> _Selected excerpt_:
++++
SKILL.md 3.3 KB


name: agent-eval

description: Benchmark CodeGraph retrieval quality on a real codebase by comparing agent behavior with vs without CodeGraph. Use when the user runs /agent-eval or asks to test, benchmark, audit, or validate a codegraph version (the local dev build or a published npm version) against a language's repo.

CodeGraph Quality Audit

Measures how much CodeGraph helps an agent versus plain grep/read, for a chosen codegraph version on a chosen real-world repo. Drives the harness in scripts/agent-eval/.

Prerequisites

  • tmux 3+, a logged-in claude CLI, node, git (macOS/Linux).
  • Run from the codegraph repo root.

Workflow

Copy this checklist:

- [ ] 1. Pick version (local or npm)
- [ ] 2. Pick language
- [ ] 3. Pick repo by size
- [ ] 4. Pick harness (headless / tmux / both)
++++
> _Required work_:
#1 List each tool that the agent-eval skill page names as a prerequisite.
#2 According to the agent-eval skill page, which directory holds the harness that the audit drives?

> _Supplied information_:
++++
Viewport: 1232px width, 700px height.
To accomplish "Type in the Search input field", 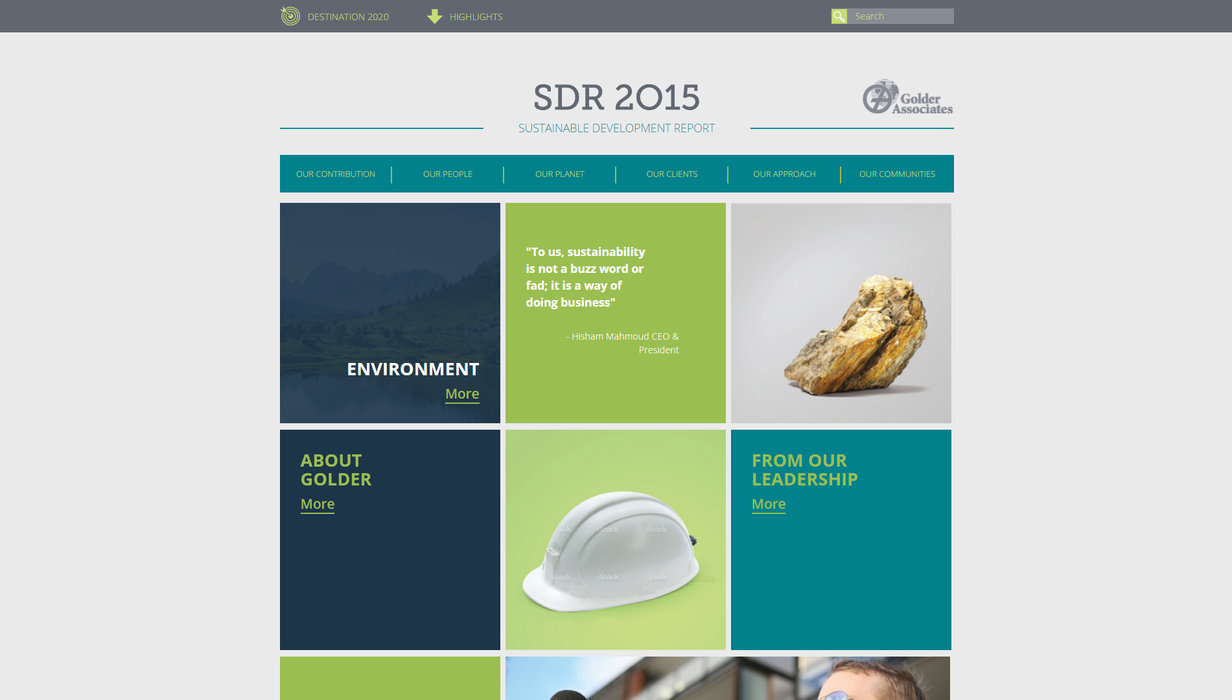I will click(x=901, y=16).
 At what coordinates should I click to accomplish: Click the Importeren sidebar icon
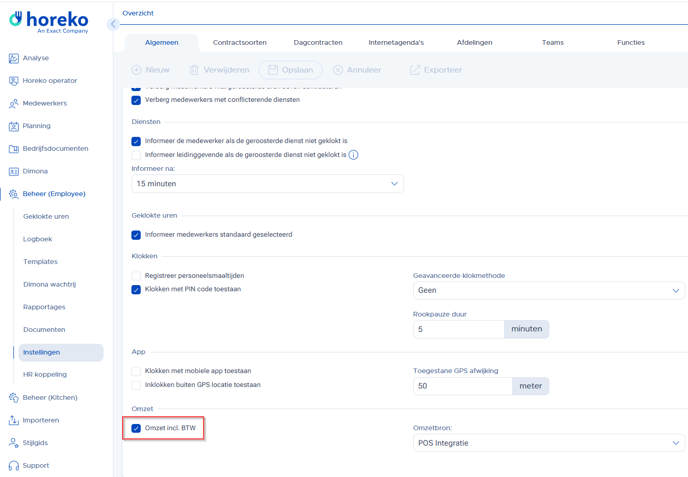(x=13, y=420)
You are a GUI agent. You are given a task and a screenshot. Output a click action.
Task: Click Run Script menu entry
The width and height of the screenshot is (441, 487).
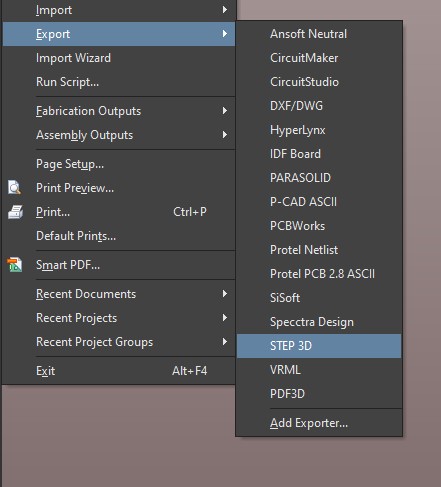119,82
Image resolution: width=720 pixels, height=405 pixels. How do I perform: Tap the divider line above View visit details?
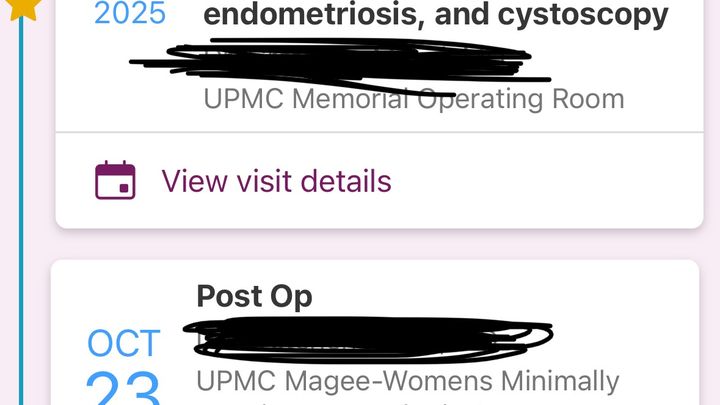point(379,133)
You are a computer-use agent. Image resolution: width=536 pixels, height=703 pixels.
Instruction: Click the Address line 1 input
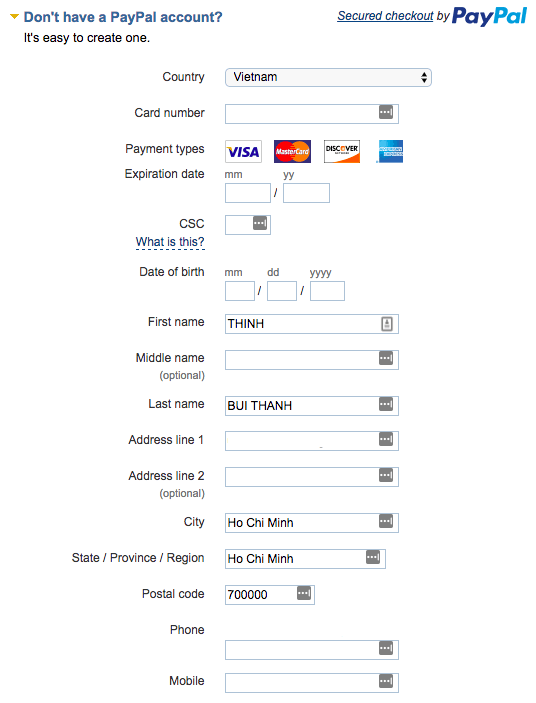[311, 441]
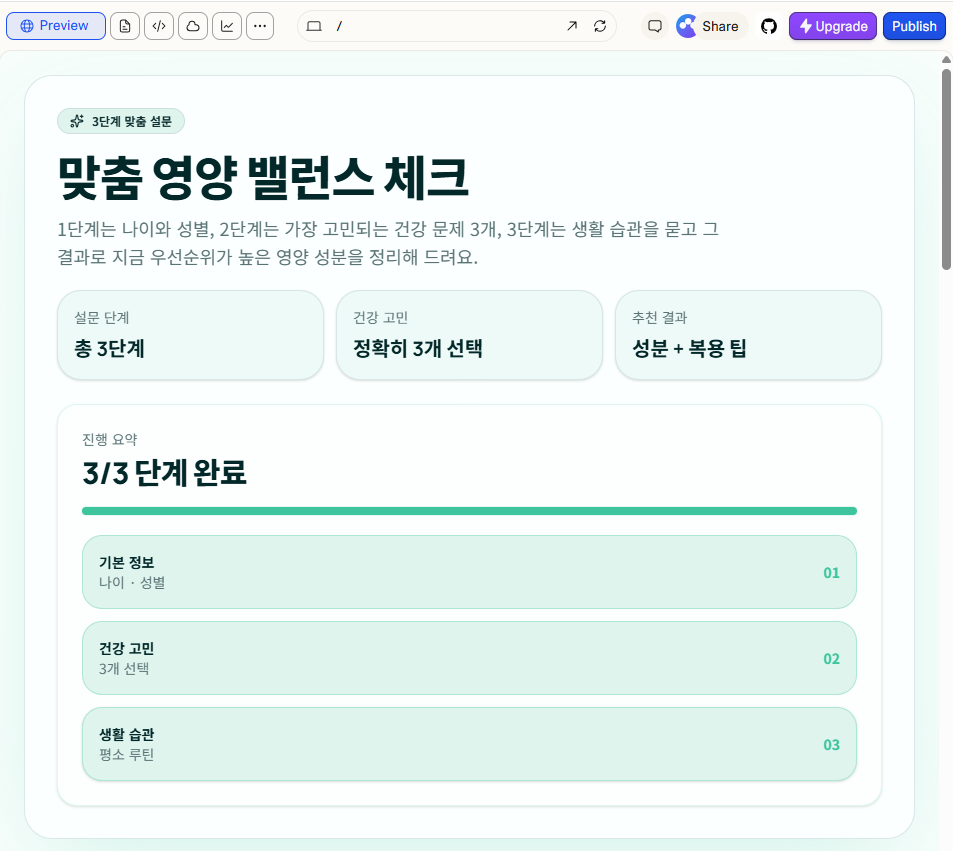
++++
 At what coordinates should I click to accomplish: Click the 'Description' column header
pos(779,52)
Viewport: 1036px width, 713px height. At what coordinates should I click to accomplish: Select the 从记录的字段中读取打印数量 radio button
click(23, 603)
++++
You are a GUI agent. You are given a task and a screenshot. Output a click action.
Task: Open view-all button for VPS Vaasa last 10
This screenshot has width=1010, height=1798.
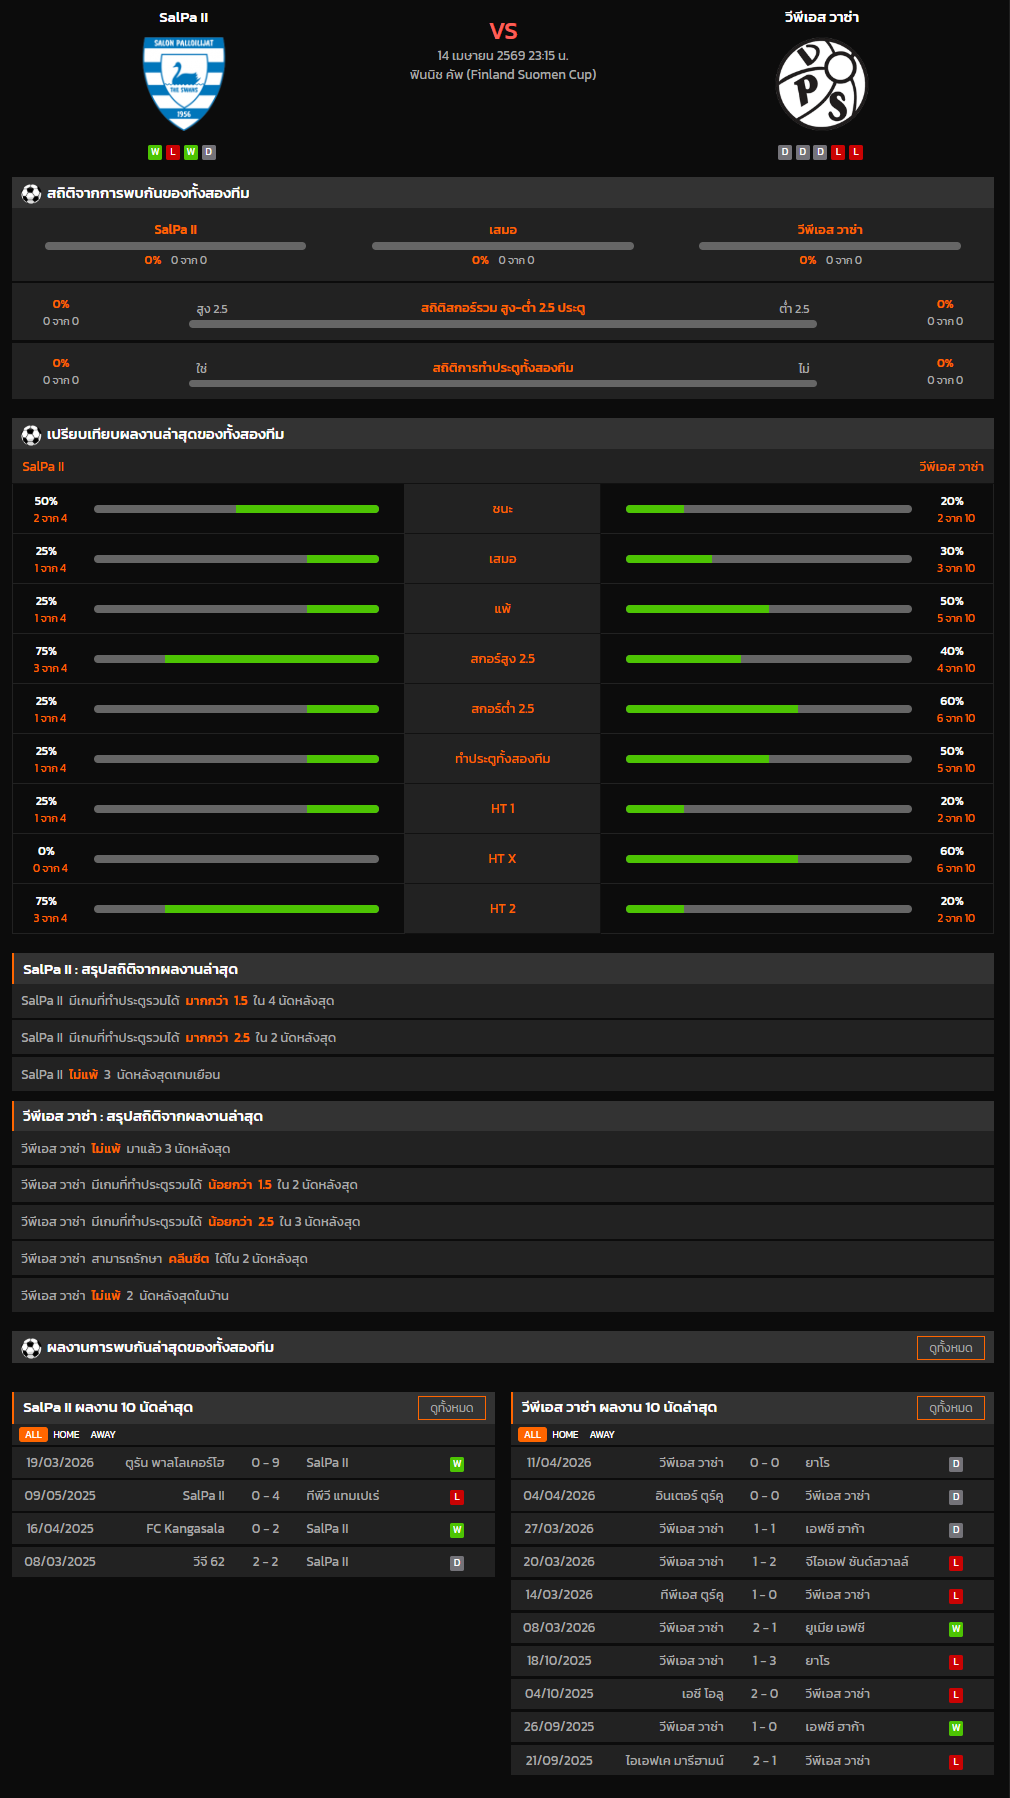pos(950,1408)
++++
> _Responses to the exercise_:
#1
tmux 3+
a logged-in claude CLI
node
git

#2 scripts/agent-eval/